=== EXERCISE DIRECTIONS ===
Copy out nothing but the lines from the one holding "Task: Open DNS 账户 management" through the end of the entries below, exactly as written and without the pictures.

=== PROVIDED MATERIAL ===
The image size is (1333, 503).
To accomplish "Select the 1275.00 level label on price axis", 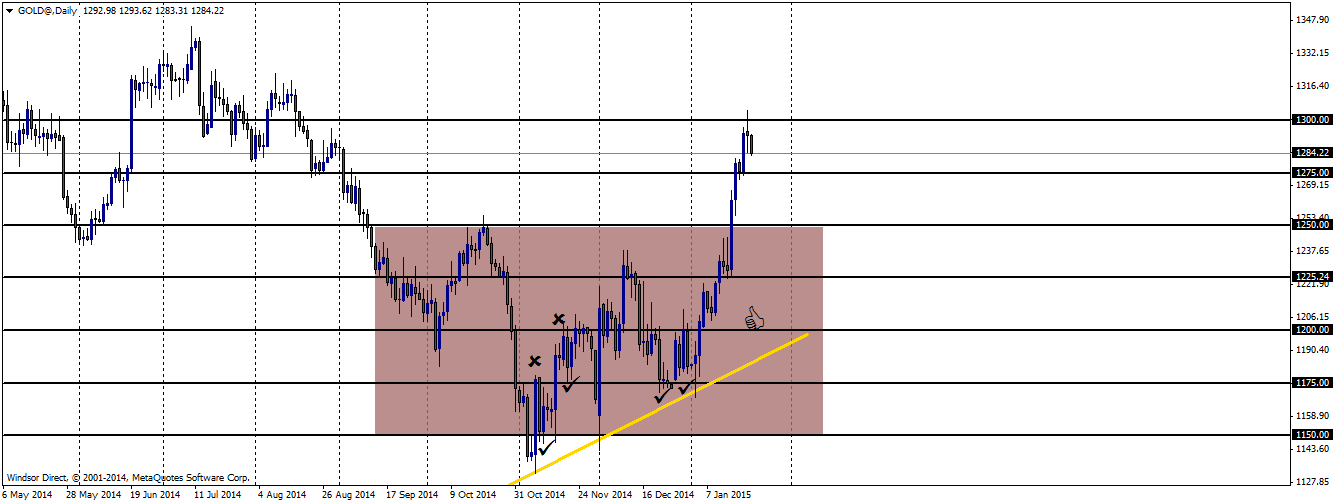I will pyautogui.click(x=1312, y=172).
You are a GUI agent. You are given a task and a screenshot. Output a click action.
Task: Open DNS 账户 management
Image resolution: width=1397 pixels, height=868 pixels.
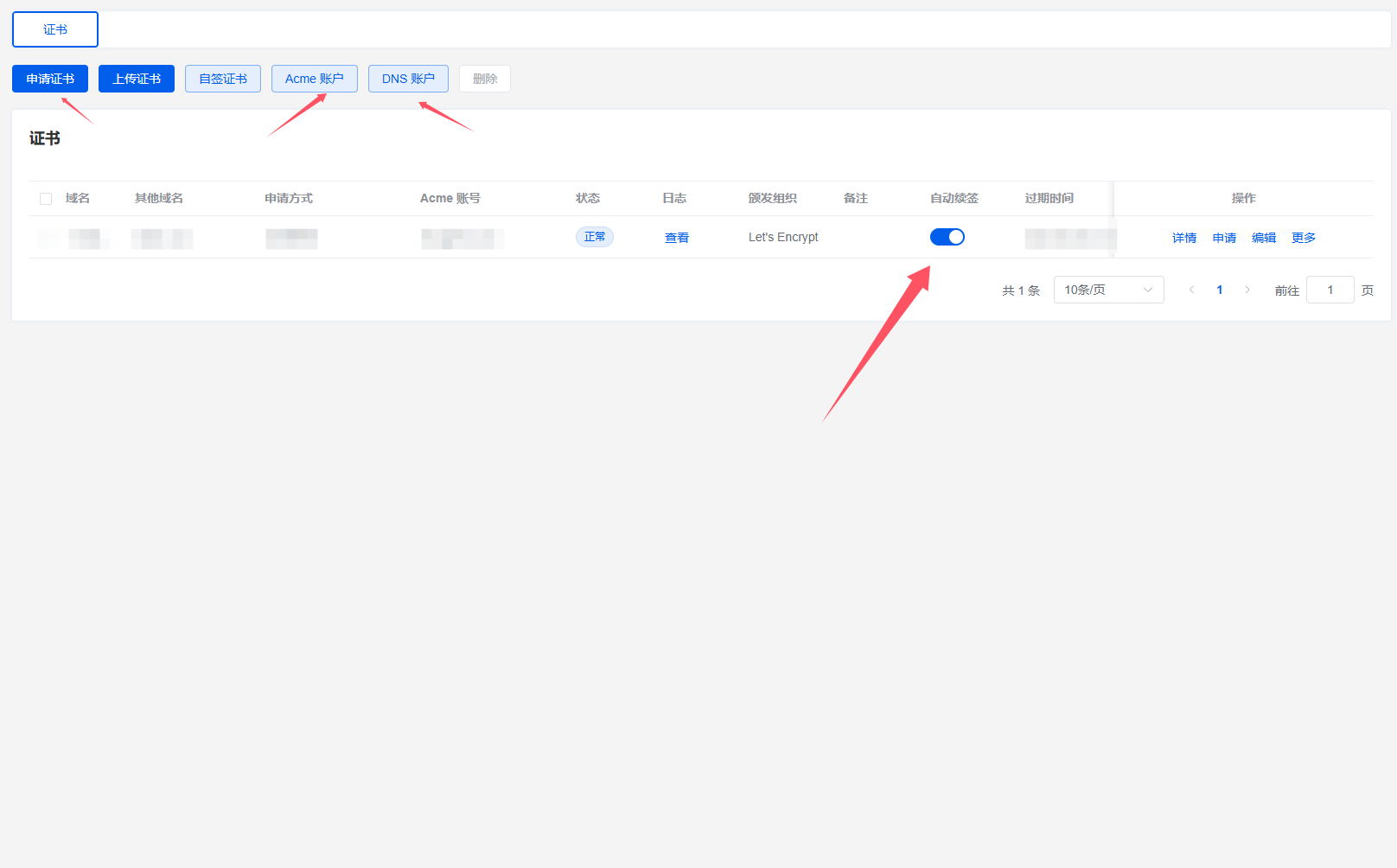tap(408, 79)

=== SOLUTION FOR THIS PROBLEM ===
Task: Open DNS 账户 management
Image resolution: width=1397 pixels, height=868 pixels.
tap(408, 79)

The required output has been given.